3. Buhari’s unaccustomed broadmindedness. I will give just one example. To the annoyance of APC fanatics, Buhari has been actively promoting the candidacy of a Jonathan minister by the name of Akinwumi Adesina for the presidency of the Africa Development Bank (AfDB). Adesina, in addition to being a Jonathan minister, had maligned Buhari in a now deleted tweet, which Buhari is aware of. I can’t find any parallel for this show of maturity and magnanimity in Nigeria’s recent history.
4. Swift condemnation of the AIT ban. When it was brought to his attention that an AIT journalist had been “temporarily banned” from covering his “personal” activities by a security aide, Buhari swiftly overturned the ban and cautioned his aides to never again transgress the bounds of their duties and powers. He did this while APC fanatics were hailing the ban and defending it with all sorts of contemptible sophistry.
5. Garba Shehu as Buhari’s media person. People know Malam Garba Shehu as the suave, urbane, and cerebral former president of the Nigerian Guild of Editors who has brought panache and sophistication to reputation management in Nigeria, first as former VP Atiku Abubakar’s Media Adviser and now as APC’s Presidential Campaign spokesperson. But I know him as much more than that. When he taught me for two semesters in my final year at Bayero University, Kano while he was Editor-in-Chief and MD of Triumph Newspapers, he bowled me over with his brilliance, intellectual depth and, above all, tolerance for dissent. I almost never agreed with him during classes. I was an aggressive, dyed-in-the-wool Marxist who disagreed with his “bourgeois” intellection. But he was incredibly tolerant in ways I had never experienced.
One day, my classmate, Kabiru Dahiru Marafa, told me to tone down the pungency of my arguments with Malam Garba. He said the man could decide to “fail" me. So, the following day, I didn’t talk in class. But Malam Garba was uncomfortable and wanted to know why I was quiet. He insisted I speak. We were not used to that sort of discursive accommodation from our full-time lecturers.
I not only got A’s in both semesters he taught me, he almost gave me a job at the Triumph after graduation, but I accepted the offer to go to Kaduna to join the emergent and promising Weekly Trust. When I aggressively challenged him in class, I didn’t expect him to like me, much less give me a job.

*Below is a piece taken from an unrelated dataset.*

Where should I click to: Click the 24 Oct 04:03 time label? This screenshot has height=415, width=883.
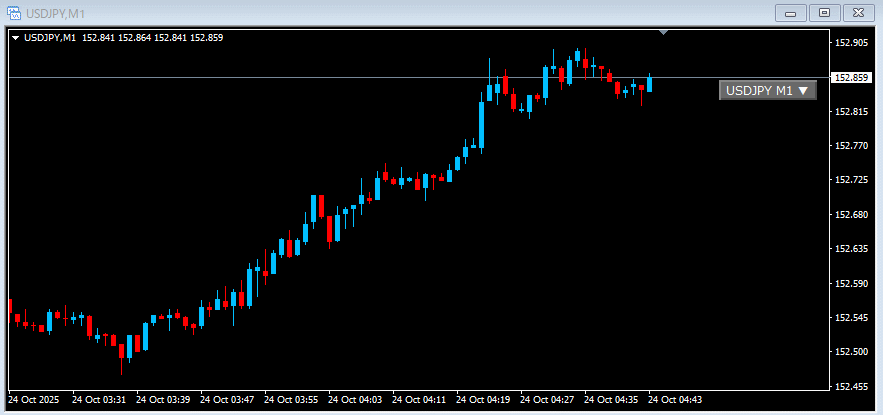356,399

But he described himself as a believer in discursive pluralism. When I wrote a critical article on Atiku some 9 years ago, he didn’t attack or chastise me—like most media advisers would. He wrote to affirm my right to my opinions and to point out what he agreed and disagreed with in my write-up. I was humbled.
If Buhari chooses Garba as a spokesman or as a minister of information I am certain we would witness a new era of urbane information and reputation management. Dissent won’t be dismissed as hostility that deserves to be crushed with verbal sledgehammers.
6. Buhari’s symbolic but nonetheless significant gestures like telling family members to steer clear of his government and telling aides to obey traffic laws inspire me. President Barack Obama is famous for saying “Africa doesn't need strongmen, it needs strong institutions.” But strong institutions don’t come out of thin air; they are built by strong men through the strength of their personal example. I hope Buhari is the strong man who will build strong institutions in Nigeria with the strength of his character.
Ultimately, the people Buhari will disappoint, I hope, would be his visceral critics and his hyper-partisan supporters who want him to be a northern version of Jonathan—petty, vindictive, small-minded, and intolerant. This fills me with hope.